▶ [Records to use]
** start **

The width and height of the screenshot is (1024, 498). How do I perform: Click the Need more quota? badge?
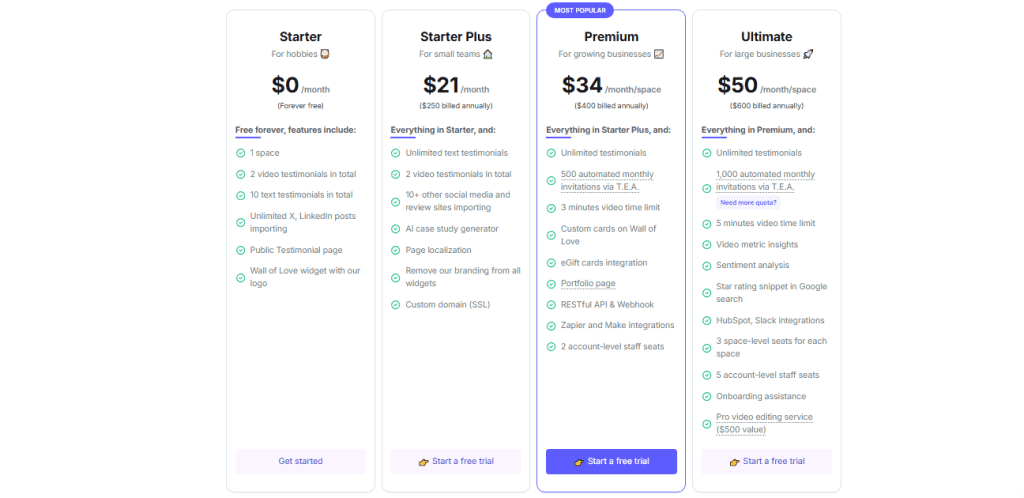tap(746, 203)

** end **
** start **

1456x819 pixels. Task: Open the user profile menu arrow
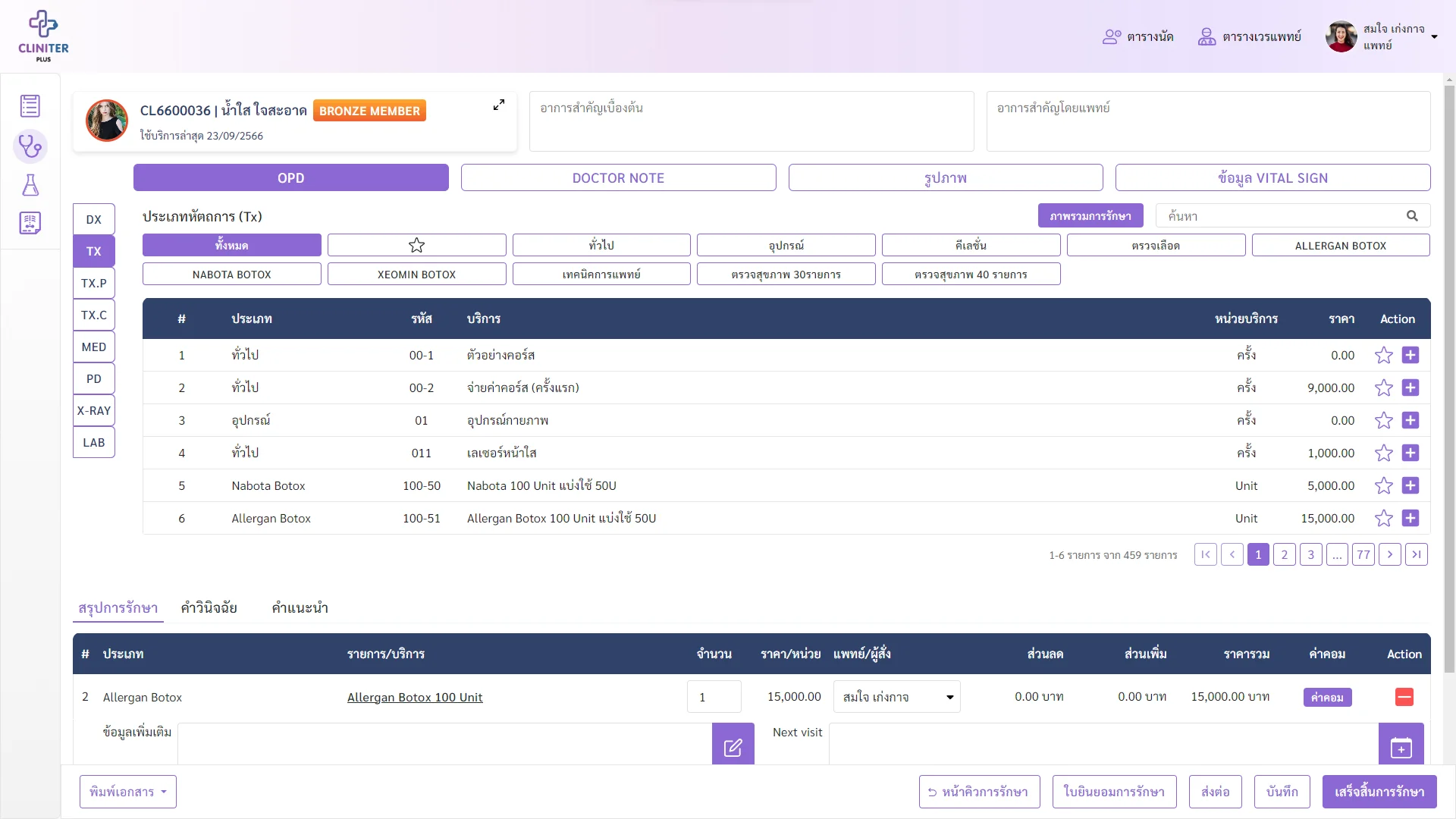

** end **
** start **

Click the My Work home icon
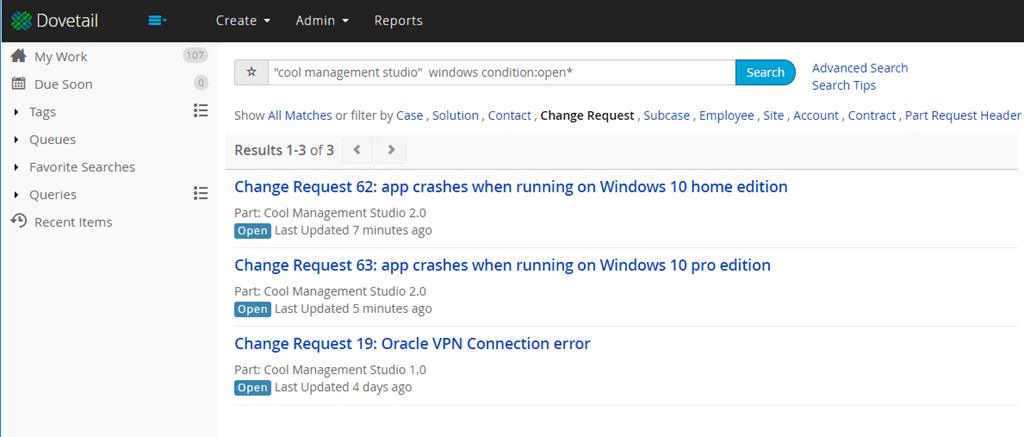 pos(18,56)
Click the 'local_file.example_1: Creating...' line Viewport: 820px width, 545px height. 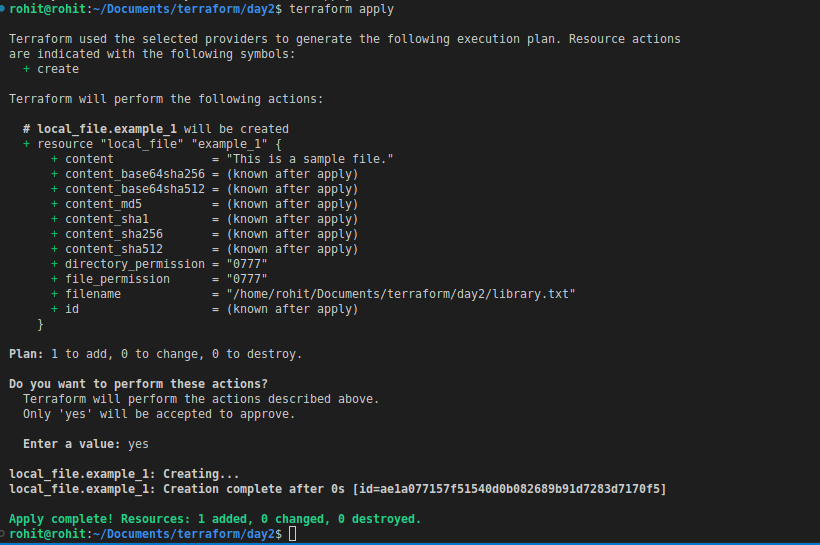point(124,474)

** end **

▶ [Goal] Quote the listing word for word, from the line containing "The width and" down to the line containing "tap(746, 203)", both included, and leave out the pictures.

▶ [Response]
The width and height of the screenshot is (1024, 498). How do I perform: Click the Need more quota? badge?
tap(746, 203)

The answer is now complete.